PostgreSQL: NOT IN versus EXCEPT performance difference (edited #2)

Query #1 is not the elegant way for doing this... (NOT) IN SELECT is fine for a few entries, but it can't use indexes (Seq Scan).

Not having EXCEPT, the alternative is to use a JOIN (HASH JOIN):

    SELECT sp.id
    FROM subsource_position AS sp
        LEFT JOIN subsource AS s ON (s.position_id = sp.id)
    WHERE
        s.position_id IS NULL

EXCEPT appeared in Postgres long time ago... But using MySQL I believe this is still the only way, using indexes, to achieve this.


Your queries are not functionally equivalent so any comparison of their query plans is meaningless.

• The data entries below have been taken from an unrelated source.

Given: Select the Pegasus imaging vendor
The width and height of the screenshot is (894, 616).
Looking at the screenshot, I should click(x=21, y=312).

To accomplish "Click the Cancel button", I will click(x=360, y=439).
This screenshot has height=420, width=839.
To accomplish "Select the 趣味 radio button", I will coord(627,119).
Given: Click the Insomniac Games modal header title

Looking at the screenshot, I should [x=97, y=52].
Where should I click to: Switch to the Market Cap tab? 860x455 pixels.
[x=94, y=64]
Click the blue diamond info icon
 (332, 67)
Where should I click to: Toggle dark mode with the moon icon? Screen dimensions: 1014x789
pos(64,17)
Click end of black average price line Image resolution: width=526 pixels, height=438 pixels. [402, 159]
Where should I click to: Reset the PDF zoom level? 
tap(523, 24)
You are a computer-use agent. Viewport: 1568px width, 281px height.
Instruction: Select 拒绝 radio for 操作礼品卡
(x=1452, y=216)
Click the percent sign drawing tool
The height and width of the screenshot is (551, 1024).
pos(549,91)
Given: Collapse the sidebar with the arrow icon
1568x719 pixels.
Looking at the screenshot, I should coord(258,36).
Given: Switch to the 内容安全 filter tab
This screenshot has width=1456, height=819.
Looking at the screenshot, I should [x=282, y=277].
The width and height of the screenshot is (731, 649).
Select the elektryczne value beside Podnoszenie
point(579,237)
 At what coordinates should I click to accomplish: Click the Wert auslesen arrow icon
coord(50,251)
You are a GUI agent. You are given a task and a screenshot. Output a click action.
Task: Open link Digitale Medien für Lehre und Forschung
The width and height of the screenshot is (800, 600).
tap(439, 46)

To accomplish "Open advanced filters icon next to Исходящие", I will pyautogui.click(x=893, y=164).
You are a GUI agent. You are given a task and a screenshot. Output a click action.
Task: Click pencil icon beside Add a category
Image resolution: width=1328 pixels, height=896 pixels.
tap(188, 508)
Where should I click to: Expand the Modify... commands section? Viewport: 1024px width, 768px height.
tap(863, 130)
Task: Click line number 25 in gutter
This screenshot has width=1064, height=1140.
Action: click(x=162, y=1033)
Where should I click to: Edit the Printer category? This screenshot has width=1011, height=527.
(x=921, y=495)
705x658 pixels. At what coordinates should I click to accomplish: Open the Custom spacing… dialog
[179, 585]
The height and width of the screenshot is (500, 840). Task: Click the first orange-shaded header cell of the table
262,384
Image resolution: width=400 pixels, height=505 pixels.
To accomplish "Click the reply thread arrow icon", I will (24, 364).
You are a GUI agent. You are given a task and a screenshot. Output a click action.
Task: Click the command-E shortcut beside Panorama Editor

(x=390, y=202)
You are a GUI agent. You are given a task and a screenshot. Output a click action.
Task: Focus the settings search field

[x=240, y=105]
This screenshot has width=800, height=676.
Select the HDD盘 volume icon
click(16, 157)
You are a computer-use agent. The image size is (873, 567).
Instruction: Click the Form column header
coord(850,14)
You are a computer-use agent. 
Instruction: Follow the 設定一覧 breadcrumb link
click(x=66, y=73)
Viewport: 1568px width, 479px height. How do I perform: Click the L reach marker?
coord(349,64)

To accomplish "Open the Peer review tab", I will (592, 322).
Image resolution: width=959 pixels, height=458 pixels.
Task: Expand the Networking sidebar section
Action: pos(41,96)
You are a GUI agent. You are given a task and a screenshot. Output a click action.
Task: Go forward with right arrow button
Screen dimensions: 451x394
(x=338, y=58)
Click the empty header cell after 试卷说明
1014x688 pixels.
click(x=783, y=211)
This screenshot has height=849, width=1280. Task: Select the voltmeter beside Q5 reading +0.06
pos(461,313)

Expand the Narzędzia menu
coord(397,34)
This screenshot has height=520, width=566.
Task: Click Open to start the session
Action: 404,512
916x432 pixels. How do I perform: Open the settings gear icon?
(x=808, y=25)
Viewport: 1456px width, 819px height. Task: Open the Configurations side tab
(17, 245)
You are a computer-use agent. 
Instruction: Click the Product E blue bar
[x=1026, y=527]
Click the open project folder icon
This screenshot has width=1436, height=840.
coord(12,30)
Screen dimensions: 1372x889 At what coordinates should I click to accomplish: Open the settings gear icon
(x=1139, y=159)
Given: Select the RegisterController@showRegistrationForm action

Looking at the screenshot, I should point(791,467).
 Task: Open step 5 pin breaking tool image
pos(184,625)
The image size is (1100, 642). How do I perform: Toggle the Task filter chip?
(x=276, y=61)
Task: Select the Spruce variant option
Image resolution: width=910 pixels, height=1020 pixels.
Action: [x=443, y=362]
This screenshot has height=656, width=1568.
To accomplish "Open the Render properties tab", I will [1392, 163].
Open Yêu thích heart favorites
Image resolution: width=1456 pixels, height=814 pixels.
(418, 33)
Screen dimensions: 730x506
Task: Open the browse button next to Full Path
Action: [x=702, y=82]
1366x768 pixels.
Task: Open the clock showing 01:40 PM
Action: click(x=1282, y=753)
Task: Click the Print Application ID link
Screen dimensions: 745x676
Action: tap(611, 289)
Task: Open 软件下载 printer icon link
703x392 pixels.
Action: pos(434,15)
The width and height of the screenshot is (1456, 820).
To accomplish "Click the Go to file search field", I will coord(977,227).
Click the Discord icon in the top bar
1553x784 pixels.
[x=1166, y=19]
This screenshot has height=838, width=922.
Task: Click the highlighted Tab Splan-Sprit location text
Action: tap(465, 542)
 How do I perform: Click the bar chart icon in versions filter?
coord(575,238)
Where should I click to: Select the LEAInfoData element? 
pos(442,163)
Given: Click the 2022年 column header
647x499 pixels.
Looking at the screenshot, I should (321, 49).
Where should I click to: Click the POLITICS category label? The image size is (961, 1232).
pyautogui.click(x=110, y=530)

Your first query is, in set theory terms, this:

{subsource.position_id} - {subsource_position.id}
          ^        ^                ^        ^

but your second is this:

{subsource_position.id} - {subsource.position_id}
          ^        ^                ^        ^

And A - B is not the same as B - A for arbitrary sets A and B.

Fix your queries to be semantically equivalent and try again.


Since you are running with the default configuration, try bumping up work_mem. Most likely, the subquery ends up getting spooled to disk because you only allow for 1Mb of work memory. Try 10 or 20mb.


If id and position_id are both indexed (either on their own or first column in a multi-column index), then two index scans are all that are necessary - it's a trivial sorted-merge based set algorithm.

Personally I think PostgreSQL simply doesn't have the optimization intelligence to understand this.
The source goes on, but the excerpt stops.